Description of the task - Scan the records below for the line with "5분 만에 무료 견적 요청 (347, 128)" and the line with "Mobilholdere (44, 335)". Repeat those two lines and every line between them exactly, and nothing else.

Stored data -

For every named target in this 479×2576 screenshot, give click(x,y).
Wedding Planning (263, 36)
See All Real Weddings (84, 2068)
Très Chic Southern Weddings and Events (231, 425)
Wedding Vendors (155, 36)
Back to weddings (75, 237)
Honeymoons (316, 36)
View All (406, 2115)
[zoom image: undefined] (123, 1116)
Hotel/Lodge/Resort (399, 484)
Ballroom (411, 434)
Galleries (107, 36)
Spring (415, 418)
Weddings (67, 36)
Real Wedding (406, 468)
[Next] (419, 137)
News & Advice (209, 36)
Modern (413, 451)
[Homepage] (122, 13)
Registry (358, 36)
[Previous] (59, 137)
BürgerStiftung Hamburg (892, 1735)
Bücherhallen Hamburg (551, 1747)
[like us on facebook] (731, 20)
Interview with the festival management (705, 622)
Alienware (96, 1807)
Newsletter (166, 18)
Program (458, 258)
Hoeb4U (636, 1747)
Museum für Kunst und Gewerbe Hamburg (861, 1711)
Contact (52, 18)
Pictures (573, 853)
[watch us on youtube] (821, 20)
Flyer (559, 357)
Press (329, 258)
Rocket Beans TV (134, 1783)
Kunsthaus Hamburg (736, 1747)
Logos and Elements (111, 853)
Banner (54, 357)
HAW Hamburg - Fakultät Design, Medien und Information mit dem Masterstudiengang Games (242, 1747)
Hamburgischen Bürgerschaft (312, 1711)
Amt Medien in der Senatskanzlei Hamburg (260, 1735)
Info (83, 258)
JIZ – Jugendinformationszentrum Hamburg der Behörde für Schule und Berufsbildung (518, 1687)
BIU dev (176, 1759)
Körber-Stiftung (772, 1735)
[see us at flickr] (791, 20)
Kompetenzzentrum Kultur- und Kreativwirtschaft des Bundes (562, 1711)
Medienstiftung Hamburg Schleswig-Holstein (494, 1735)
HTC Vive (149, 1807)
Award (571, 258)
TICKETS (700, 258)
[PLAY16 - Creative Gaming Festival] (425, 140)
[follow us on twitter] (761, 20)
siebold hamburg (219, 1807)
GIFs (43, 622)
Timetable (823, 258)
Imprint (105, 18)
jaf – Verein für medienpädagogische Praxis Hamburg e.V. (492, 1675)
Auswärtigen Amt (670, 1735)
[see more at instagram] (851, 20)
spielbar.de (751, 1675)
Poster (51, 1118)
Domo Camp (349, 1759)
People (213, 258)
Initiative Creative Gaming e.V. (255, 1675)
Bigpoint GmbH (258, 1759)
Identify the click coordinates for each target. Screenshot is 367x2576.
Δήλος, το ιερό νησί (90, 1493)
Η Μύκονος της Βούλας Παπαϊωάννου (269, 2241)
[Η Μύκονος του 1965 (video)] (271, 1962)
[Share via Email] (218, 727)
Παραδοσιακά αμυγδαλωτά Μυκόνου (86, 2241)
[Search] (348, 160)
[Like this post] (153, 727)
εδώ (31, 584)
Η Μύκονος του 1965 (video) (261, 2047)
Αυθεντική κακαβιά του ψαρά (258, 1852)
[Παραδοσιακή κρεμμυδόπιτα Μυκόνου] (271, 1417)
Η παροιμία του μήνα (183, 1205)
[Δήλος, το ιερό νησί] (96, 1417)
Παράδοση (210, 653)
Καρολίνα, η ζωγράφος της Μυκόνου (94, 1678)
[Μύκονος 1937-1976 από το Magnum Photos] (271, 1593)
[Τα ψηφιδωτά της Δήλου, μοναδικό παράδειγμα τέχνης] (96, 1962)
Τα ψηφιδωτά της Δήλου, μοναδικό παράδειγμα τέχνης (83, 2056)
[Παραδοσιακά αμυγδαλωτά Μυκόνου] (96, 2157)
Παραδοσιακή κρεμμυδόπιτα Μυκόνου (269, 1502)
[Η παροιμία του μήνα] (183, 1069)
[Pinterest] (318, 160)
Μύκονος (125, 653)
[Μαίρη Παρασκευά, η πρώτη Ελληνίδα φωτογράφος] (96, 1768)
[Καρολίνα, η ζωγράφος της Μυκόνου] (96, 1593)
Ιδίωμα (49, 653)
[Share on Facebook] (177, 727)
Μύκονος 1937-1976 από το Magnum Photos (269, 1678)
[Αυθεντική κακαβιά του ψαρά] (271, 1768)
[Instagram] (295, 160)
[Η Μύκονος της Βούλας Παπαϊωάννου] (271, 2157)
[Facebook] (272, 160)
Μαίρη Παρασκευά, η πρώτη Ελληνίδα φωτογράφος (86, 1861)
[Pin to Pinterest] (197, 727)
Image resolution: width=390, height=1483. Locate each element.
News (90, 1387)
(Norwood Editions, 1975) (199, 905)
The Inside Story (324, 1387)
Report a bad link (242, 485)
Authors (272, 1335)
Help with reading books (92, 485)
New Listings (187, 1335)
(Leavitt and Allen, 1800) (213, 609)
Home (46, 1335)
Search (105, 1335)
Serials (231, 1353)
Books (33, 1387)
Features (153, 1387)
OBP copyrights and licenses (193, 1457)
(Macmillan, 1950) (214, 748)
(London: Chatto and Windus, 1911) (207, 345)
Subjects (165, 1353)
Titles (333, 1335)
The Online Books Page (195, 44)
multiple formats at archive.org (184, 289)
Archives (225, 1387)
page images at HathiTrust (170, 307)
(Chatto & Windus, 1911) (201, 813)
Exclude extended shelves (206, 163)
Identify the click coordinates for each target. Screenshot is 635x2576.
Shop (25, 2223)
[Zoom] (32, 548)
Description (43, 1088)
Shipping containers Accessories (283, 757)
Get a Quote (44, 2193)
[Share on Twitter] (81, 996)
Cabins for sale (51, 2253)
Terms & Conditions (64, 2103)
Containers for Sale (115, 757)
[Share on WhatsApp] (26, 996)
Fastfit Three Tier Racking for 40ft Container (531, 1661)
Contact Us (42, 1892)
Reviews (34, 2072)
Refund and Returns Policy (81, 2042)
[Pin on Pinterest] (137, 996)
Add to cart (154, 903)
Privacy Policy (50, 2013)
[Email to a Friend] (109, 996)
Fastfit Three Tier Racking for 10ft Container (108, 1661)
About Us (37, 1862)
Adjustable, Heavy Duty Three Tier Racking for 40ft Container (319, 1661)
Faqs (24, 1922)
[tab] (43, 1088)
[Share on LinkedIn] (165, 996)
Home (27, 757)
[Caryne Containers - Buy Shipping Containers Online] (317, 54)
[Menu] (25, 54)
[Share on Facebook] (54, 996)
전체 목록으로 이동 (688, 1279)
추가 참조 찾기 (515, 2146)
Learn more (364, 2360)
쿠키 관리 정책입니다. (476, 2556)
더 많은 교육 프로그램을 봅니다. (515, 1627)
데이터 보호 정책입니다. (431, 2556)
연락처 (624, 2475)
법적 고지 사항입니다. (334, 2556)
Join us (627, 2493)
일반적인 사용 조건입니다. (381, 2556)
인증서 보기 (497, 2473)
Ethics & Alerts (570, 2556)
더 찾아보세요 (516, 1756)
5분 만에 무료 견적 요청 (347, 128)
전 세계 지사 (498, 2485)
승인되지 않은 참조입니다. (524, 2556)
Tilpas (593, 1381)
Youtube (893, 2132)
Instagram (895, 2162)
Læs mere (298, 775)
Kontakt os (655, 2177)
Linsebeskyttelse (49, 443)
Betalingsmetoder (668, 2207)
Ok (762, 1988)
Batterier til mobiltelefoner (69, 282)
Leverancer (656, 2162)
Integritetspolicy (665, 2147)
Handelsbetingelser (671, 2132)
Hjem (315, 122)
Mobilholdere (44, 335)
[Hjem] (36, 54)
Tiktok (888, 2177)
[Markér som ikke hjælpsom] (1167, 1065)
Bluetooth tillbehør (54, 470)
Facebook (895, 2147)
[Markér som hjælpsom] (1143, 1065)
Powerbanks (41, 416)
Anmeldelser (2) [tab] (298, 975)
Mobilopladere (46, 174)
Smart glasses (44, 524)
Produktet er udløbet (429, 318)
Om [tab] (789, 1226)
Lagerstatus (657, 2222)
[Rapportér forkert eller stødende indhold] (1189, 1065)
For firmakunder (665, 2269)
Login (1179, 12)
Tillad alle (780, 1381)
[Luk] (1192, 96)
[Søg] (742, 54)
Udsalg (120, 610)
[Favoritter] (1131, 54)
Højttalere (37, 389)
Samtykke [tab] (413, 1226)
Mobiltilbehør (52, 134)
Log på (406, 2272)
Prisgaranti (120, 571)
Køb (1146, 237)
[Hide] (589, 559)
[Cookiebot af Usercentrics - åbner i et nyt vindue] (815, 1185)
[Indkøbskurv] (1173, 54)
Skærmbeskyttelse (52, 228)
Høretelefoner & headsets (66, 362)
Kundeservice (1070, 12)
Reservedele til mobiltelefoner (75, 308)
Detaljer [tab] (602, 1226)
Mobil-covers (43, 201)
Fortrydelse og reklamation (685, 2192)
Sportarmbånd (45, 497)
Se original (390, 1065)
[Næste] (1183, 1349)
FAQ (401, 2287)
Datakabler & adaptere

Finished exercise -
5분 만에 무료 견적 요청 (347, 128)
전 세계 지사 (498, 2485)
승인되지 않은 참조입니다. (524, 2556)
Tilpas (593, 1381)
Youtube (893, 2132)
Instagram (895, 2162)
Læs mere (298, 775)
Kontakt os (655, 2177)
Linsebeskyttelse (49, 443)
Betalingsmetoder (668, 2207)
Ok (762, 1988)
Batterier til mobiltelefoner (69, 282)
Leverancer (656, 2162)
Integritetspolicy (665, 2147)
Handelsbetingelser (671, 2132)
Hjem (315, 122)
Mobilholdere (44, 335)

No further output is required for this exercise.